I have a different way of describing this so will add an additional answer. How I interpret any comment that "the DFT assumes the input is periodic" is that the resulting answer in the DFT will be identical to what we would get if the input waveform periodically repeated at the same original sampling rate (and not that the DFT has achieved consciousness and sentience), with some very important caveats that I will add here.
To be identical, we must consider only the resulting values at the original frequency locations, AND the DFT must be scaled by the total number of samples. Every time we repeat a sequence in time, the resulting DFT will have a zero inserted in between every original sample in frequency, with the number of zeros consistent with the number of repetitions of the time domain waveform. If we assume the sampling rate has not changed, the resulting values at the original frequency locations for the original sequence will grow by the number of repetitions. So if we scale by the total number of samples, then in the limit as the time domain approach infinity in both directions with a periodic input waveform, the resulting DFT will become a continuous function in frequency with the non-zero values identical to our original result. Note too interestingly that as the number of samples in the time domain increases (as we consider more and more repetitions in time), it will match the total number of samples in frequency from DC up to one sample less than the sampling rate: As we extend the time axis toward infinity; this maps to an infinite number of samples in this limited frequency range! (We can also show how there is a similar equivalence to periodicity in the frequency domain which would equivalently map to additional zeros in between the samples in the time domain, with the time domain in the limit also becoming a continuous function!).
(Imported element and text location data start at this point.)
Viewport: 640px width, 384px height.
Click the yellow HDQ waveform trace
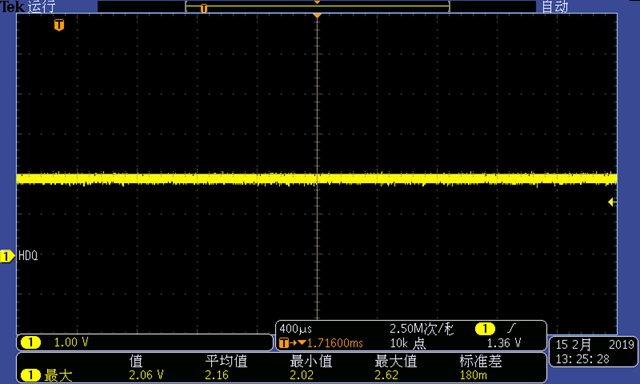tap(317, 179)
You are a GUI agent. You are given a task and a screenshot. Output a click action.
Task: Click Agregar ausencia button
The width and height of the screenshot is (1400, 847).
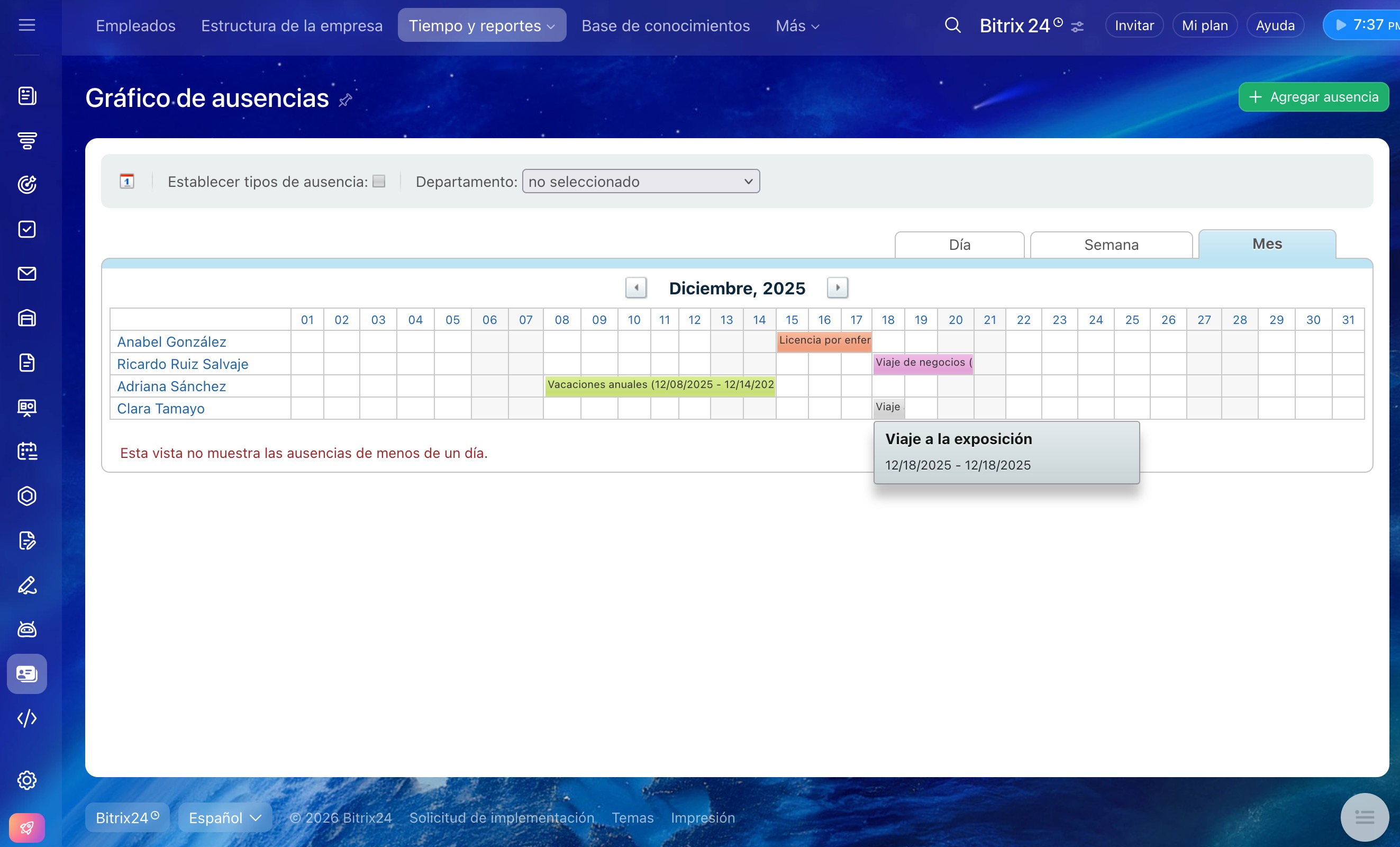[x=1313, y=97]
I add a simple demonstration below to be very clear on the conditions where the resulting DFT is "identical" starting with the DFT of an example sequence given as [5, -4, 6, 6, -4]. For convenience, I chose an example sequence that would always result in a real DFT.
The resulting DFT scaled by the total number of samples is given by:
$$X[k] = \frac{1}{N}\sum_{n=0}^{N-1}x[n]e^{-j2 \pi n k/N}$$
and is plotted below. I plotted using fftshift
which centers the spectrum on DC ($k=0$) and is equivalent to indexing through k as given below:
X[k] for x[n] = [5, -4, 6, 6, -4], with n=[0,1,2,3,4] and k = [-2,-1,0,1,2]
![DFT for x[n]](https://i.stack.imgur.com/hGK3t.png)
Below shows the result for another sequence that is this same sequence repeated three times as
x[n] = [5, -4, 6, 6, -4, 5, -4, 6, 6, -4, 5, -4, 6, 6, -4]:
DFT Repeating Same Sequence 3 Times

To make it clear under what condition the result is equivalent, I scaled the index so that what is shown on the horizontal axis is the same frequency value, consistent with a condition that the sampling rate hasn't changed. Thus all the original frequencies from the original sequence will have the same result, as long as the DFT itself is also scaled as described above.
And again after repeating the original sequence 9 times.
DFT Repeating Same Sequence 9 Times

Hopefully these examples make it clear under what is meant by the equivalence to a periodic time domain signal. We see how in the limit the DFT result for an actual periodic signal that extended to $\pm \infty$ would be a continuous function in frequency (and in the limit become a Discrete Time Fourier Transform or DTFT, but in this case for an actual periodic waveform where a DTFT for a finite length sequence would extend the time index to infinity with zero padding, still resulting in a continuous function in frequency).
The stated equivalence is with the result for the original frequency locations specifically: If we maintain the same sampling rate in time (simply repeat the original sequence periodically), and if we scale the DFT result by the total number of samples, then we can repeat the waveform any number of integer times and get the same result at each of the original frequencies (and zero elsewhere).